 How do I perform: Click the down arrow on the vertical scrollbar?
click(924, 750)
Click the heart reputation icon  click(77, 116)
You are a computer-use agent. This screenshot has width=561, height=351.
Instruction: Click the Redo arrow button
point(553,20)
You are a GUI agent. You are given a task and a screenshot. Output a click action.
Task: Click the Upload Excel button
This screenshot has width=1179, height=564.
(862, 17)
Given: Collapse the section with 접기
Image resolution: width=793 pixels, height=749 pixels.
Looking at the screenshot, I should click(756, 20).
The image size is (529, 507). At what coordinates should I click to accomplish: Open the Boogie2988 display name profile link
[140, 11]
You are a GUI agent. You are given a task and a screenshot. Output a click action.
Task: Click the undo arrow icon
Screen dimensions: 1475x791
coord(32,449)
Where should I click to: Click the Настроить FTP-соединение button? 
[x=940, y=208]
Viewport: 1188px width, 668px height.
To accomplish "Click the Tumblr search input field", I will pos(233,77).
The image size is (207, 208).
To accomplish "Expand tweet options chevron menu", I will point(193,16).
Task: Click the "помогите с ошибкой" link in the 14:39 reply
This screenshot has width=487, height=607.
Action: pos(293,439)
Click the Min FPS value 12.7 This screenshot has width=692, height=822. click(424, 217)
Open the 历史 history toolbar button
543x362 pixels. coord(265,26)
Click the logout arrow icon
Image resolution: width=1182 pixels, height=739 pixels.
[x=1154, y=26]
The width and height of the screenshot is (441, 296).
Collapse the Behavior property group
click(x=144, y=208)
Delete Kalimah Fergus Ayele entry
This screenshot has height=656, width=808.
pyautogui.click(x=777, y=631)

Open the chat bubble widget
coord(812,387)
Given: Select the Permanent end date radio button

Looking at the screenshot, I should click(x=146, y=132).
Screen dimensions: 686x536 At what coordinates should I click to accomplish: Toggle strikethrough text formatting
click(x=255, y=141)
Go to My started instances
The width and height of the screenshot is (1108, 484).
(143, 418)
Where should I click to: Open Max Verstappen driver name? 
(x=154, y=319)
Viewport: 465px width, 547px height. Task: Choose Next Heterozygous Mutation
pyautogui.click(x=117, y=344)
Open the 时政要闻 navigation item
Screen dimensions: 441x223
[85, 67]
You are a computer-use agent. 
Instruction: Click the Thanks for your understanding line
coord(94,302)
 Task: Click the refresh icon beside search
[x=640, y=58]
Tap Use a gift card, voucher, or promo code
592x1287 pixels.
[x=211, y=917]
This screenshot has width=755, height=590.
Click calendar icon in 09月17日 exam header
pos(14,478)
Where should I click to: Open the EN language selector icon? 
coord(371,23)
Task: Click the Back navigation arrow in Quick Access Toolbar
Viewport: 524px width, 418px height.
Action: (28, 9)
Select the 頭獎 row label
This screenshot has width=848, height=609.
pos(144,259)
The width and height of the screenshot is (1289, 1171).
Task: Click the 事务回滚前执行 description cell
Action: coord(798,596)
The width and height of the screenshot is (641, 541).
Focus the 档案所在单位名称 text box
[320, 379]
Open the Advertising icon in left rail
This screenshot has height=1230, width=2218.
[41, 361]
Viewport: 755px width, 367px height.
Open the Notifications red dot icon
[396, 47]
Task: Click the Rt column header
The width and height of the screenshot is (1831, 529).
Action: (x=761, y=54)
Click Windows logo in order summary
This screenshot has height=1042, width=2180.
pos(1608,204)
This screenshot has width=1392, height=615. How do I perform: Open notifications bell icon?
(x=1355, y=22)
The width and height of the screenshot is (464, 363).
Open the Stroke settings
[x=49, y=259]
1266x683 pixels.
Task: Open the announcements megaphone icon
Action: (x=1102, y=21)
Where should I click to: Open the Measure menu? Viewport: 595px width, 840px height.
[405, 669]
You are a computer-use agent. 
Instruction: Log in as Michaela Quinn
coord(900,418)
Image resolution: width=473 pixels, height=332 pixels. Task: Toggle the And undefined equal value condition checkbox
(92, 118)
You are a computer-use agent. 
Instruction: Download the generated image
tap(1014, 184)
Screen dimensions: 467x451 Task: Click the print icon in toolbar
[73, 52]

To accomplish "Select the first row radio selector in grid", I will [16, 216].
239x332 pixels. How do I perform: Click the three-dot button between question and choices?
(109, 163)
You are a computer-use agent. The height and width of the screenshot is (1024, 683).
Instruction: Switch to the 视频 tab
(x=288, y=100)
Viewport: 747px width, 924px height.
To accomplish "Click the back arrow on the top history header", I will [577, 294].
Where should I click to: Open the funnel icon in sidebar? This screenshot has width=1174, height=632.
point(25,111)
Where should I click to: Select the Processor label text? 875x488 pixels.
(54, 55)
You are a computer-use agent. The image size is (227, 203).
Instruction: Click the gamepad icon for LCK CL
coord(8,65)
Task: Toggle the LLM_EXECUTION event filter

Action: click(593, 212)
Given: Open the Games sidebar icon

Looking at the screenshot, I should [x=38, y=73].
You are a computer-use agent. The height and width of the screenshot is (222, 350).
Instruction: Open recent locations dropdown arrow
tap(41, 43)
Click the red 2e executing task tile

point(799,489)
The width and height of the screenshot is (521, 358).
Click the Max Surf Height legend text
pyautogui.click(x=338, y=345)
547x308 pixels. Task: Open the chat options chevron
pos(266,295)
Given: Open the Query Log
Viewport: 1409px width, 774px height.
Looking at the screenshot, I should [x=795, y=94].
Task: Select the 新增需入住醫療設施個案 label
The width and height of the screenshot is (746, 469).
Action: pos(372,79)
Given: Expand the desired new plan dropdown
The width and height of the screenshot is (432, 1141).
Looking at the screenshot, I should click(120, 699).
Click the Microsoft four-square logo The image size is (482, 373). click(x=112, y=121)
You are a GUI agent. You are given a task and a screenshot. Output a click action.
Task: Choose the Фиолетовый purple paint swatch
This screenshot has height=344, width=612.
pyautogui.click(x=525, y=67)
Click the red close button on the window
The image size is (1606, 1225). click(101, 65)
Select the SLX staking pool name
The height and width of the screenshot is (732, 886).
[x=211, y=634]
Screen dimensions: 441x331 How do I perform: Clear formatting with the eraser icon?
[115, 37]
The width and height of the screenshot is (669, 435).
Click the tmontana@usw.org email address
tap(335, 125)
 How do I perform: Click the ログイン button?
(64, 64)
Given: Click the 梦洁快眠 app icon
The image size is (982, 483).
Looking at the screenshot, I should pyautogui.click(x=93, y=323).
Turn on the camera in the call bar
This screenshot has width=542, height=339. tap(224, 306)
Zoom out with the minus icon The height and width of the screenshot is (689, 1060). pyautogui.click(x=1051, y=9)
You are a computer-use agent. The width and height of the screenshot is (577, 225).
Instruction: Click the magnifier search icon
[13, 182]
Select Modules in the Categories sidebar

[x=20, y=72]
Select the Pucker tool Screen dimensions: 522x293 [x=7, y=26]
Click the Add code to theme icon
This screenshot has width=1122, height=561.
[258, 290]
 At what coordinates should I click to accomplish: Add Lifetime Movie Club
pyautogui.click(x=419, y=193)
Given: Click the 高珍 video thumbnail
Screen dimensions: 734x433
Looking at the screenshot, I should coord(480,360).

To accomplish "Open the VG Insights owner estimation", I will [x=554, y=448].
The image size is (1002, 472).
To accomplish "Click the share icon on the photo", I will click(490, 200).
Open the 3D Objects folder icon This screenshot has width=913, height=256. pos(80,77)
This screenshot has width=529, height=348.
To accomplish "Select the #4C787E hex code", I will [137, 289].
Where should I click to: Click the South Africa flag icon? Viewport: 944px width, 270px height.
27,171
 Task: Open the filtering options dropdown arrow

- _Direction_: Recast the listing above as a Markdown table with the columns Row and Line, one numbered row per line and no rows for blank lines.

- _Exercise solution_:
| Row | Line |
|---|---|
| 1 |  How do I perform: Click the down arrow on the vertical scrollbar? |
| 2 | click(924, 750) |
| 3 | Click the heart reputation icon  click(77, 116) |
| 4 | You are a computer-use agent. This screenshot has width=561, height=351. |
| 5 | Instruction: Click the Redo arrow button |
| 6 | point(553,20) |
| 7 | You are a GUI agent. You are given a task and a screenshot. Output a click action. |
| 8 | Task: Click the Upload Excel button |
| 9 | This screenshot has width=1179, height=564. |
| 10 | (862, 17) |
| 11 | Given: Collapse the section with 접기 |
| 12 | Image resolution: width=793 pixels, height=749 pixels. |
| 13 | Looking at the screenshot, I should click(756, 20). |
| 14 | The image size is (529, 507). At what coordinates should I click to accomplish: Open the Boogie2988 display name profile link |
| 15 | [140, 11] |
| 16 | You are a GUI agent. You are given a task and a screenshot. Output a click action. |
| 17 | Task: Click the undo arrow icon |
| 18 | Screen dimensions: 1475x791 |
| 19 | coord(32,449) |
| 20 | Where should I click to: Click the Настроить FTP-соединение button?  |
| 21 | [x=940, y=208] |
| 22 | Viewport: 1188px width, 668px height. |
| 23 | To accomplish "Click the Tumblr search input field", I will pos(233,77). |
| 24 | The image size is (207, 208). |
| 25 | To accomplish "Expand tweet options chevron menu", I will point(193,16). |
| 26 | Task: Click the "помогите с ошибкой" link in the 14:39 reply |
| 27 | This screenshot has width=487, height=607. |
| 28 | Action: pos(293,439) |
| 29 | Click the Min FPS value 12.7 This screenshot has width=692, height=822. click(424, 217) |
| 30 | Open the 历史 history toolbar button |
| 31 | 543x362 pixels. coord(265,26) |
| 32 | Click the logout arrow icon |
| 33 | Image resolution: width=1182 pixels, height=739 pixels. |
| 34 | [x=1154, y=26] |
| 35 | The width and height of the screenshot is (441, 296). |
| 36 | Collapse the Behavior property group |
| 37 | click(x=144, y=208) |
| 38 | Delete Kalimah Fergus Ayele entry |
| 39 | This screenshot has height=656, width=808. |
| 40 | pyautogui.click(x=777, y=631) |
| 41 | Open the chat bubble widget |
| 42 | coord(812,387) |
| 43 | Given: Select the Permanent end date radio button |
| 44 | Looking at the screenshot, I should click(x=146, y=132). |
| 45 | Screen dimensions: 686x536 At what coordinates should I click to accomplish: Toggle strikethrough text formatting |
| 46 | click(x=255, y=141) |
| 47 | Go to My started instances |
| 48 | The width and height of the screenshot is (1108, 484). |
| 49 | (143, 418) |
| 50 | Where should I click to: Open Max Verstappen driver name?  |
| 51 | (x=154, y=319) |
| 52 | Viewport: 465px width, 547px height. Task: Choose Next Heterozygous Mutation |
| 53 | pyautogui.click(x=117, y=344) |
| 54 | Open the 时政要闻 navigation item |
| 55 | Screen dimensions: 441x223 |
| 56 | [85, 67] |
| 57 | You are a computer-use agent.  |
| 58 | Instruction: Click the Thanks for your understanding line |
| 59 | coord(94,302) |
| 60 |  Task: Click the refresh icon beside search |
| 61 | [x=640, y=58] |
| 62 | Tap Use a gift card, voucher, or promo code |
| 63 | 592x1287 pixels. |
| 64 | [x=211, y=917] |
| 65 | This screenshot has width=755, height=590. |
| 66 | Click calendar icon in 09月17日 exam header |
| 67 | pos(14,478) |
| 68 | Where should I click to: Open the EN language selector icon?  |
| 69 | coord(371,23) |
| 70 | Task: Click the Back navigation arrow in Quick Access Toolbar |
| 71 | Viewport: 524px width, 418px height. |
| 72 | Action: (28, 9) |
| 73 | Select the 頭獎 row label |
| 74 | This screenshot has width=848, height=609. |
| 75 | pos(144,259) |
| 76 | The width and height of the screenshot is (1289, 1171). |
| 77 | Task: Click the 事务回滚前执行 description cell |
| 78 | Action: coord(798,596) |
| 79 | The width and height of the screenshot is (641, 541). |
| 80 | Focus the 档案所在单位名称 text box |
| 81 | [320, 379] |
| 82 | Open the Advertising icon in left rail |
| 83 | This screenshot has height=1230, width=2218. |
| 84 | [41, 361] |
| 85 | Viewport: 755px width, 367px height. |
| 86 | Open the Notifications red dot icon |
| 87 | [396, 47] |
| 88 | Task: Click the Rt column header |
| 89 | The width and height of the screenshot is (1831, 529). |
| 90 | Action: (x=761, y=54) |
| 91 | Click Windows logo in order summary |
| 92 | This screenshot has height=1042, width=2180. |
| 93 | pos(1608,204) |
| 94 | This screenshot has width=1392, height=615. How do I perform: Open notifications bell icon? |
| 95 | (x=1355, y=22) |
| 96 | The width and height of the screenshot is (464, 363). |
| 97 | Open the Stroke settings |
| 98 | [x=49, y=259] |
| 99 | 1266x683 pixels. |
| 100 | Task: Open the announcements megaphone icon |
| 101 | Action: (x=1102, y=21) |
| 102 | Where should I click to: Open the Measure menu? Viewport: 595px width, 840px height. |
| 103 | [405, 669] |
| 104 | You are a computer-use agent.  |
| 105 | Instruction: Log in as Michaela Quinn |
| 106 | coord(900,418) |
| 107 | Image resolution: width=473 pixels, height=332 pixels. Task: Toggle the And undefined equal value condition checkbox |
| 108 | (92, 118) |
| 109 | You are a computer-use agent.  |
| 110 | Instruction: Download the generated image |
| 111 | tap(1014, 184) |
| 112 | Screen dimensions: 467x451 Task: Click the print icon in toolbar |
| 113 | [73, 52] |
| 114 | To accomplish "Select the first row radio selector in grid", I will [16, 216]. |
| 115 | 239x332 pixels. How do I perform: Click the three-dot button between question and choices? |
| 116 | (109, 163) |
| 117 | You are a computer-use agent. The height and width of the screenshot is (1024, 683). |
| 118 | Instruction: Switch to the 视频 tab |
| 119 | (x=288, y=100) |
| 120 | Viewport: 747px width, 924px height. |
| 121 | To accomplish "Click the back arrow on the top history header", I will [577, 294]. |
| 122 | Where should I click to: Open the funnel icon in sidebar? This screenshot has width=1174, height=632. |
| 123 | point(25,111) |
| 124 | Where should I click to: Select the Processor label text? 875x488 pixels. |
| 125 | (54, 55) |
| 126 | You are a computer-use agent. The image size is (227, 203). |
| 127 | Instruction: Click the gamepad icon for LCK CL |
| 128 | coord(8,65) |
| 129 | Task: Toggle the LLM_EXECUTION event filter |
| 130 | Action: click(593, 212) |
| 131 | Given: Open the Games sidebar icon |
| 132 | Looking at the screenshot, I should [x=38, y=73]. |
| 133 | You are a computer-use agent. The height and width of the screenshot is (222, 350). |
| 134 | Instruction: Open recent locations dropdown arrow |
| 135 | tap(41, 43) |
| 136 | Click the red 2e executing task tile |
| 137 | point(799,489) |
| 138 | The width and height of the screenshot is (521, 358). |
| 139 | Click the Max Surf Height legend text |
| 140 | pyautogui.click(x=338, y=345) |
| 141 | 547x308 pixels. Task: Open the chat options chevron |
| 142 | pos(266,295) |
| 143 | Given: Open the Query Log |
| 144 | Viewport: 1409px width, 774px height. |
| 145 | Looking at the screenshot, I should [x=795, y=94]. |
| 146 | Task: Select the 新增需入住醫療設施個案 label |
| 147 | The width and height of the screenshot is (746, 469). |
| 148 | Action: pos(372,79) |
| 149 | Given: Expand the desired new plan dropdown |
| 150 | The width and height of the screenshot is (432, 1141). |
| 151 | Looking at the screenshot, I should click(120, 699). |
| 152 | Click the Microsoft four-square logo The image size is (482, 373). click(x=112, y=121) |
| 153 | You are a GUI agent. You are given a task and a screenshot. Output a click action. |
| 154 | Task: Choose the Фиолетовый purple paint swatch |
| 155 | This screenshot has height=344, width=612. |
| 156 | pyautogui.click(x=525, y=67) |
| 157 | Click the red close button on the window |
| 158 | The image size is (1606, 1225). click(101, 65) |
| 159 | Select the SLX staking pool name |
| 160 | The height and width of the screenshot is (732, 886). |
| 161 | [x=211, y=634] |
| 162 | Screen dimensions: 441x331 How do I perform: Clear formatting with the eraser icon? |
| 163 | [115, 37] |
| 164 | The width and height of the screenshot is (669, 435). |
| 165 | Click the tmontana@usw.org email address |
| 166 | tap(335, 125) |
| 167 |  How do I perform: Click the ログイン button? |
| 168 | (64, 64) |
| 169 | Given: Click the 梦洁快眠 app icon |
| 170 | The image size is (982, 483). |
| 171 | Looking at the screenshot, I should pyautogui.click(x=93, y=323). |
| 172 | Turn on the camera in the call bar |
| 173 | This screenshot has width=542, height=339. tap(224, 306) |
| 174 | Zoom out with the minus icon The height and width of the screenshot is (689, 1060). pyautogui.click(x=1051, y=9) |
| 175 | You are a computer-use agent. The width and height of the screenshot is (577, 225). |
| 176 | Instruction: Click the magnifier search icon |
| 177 | [13, 182] |
| 178 | Select Modules in the Categories sidebar |
| 179 | [x=20, y=72] |
| 180 | Select the Pucker tool Screen dimensions: 522x293 [x=7, y=26] |
| 181 | Click the Add code to theme icon |
| 182 | This screenshot has width=1122, height=561. |
| 183 | [258, 290] |
| 184 |  At what coordinates should I click to accomplish: Add Lifetime Movie Club |
| 185 | pyautogui.click(x=419, y=193) |
| 186 | Given: Click the 高珍 video thumbnail |
| 187 | Screen dimensions: 734x433 |
| 188 | Looking at the screenshot, I should coord(480,360). |
| 189 | To accomplish "Open the VG Insights owner estimation", I will [x=554, y=448]. |
| 190 | The image size is (1002, 472). |
| 191 | To accomplish "Click the share icon on the photo", I will click(490, 200). |
| 192 | Open the 3D Objects folder icon This screenshot has width=913, height=256. pos(80,77) |
| 193 | This screenshot has width=529, height=348. |
| 194 | To accomplish "Select the #4C787E hex code", I will [137, 289]. |
| 195 | Where should I click to: Click the South Africa flag icon? Viewport: 944px width, 270px height. |
| 196 | 27,171 |
| 197 |  Task: Open the filtering options dropdown arrow |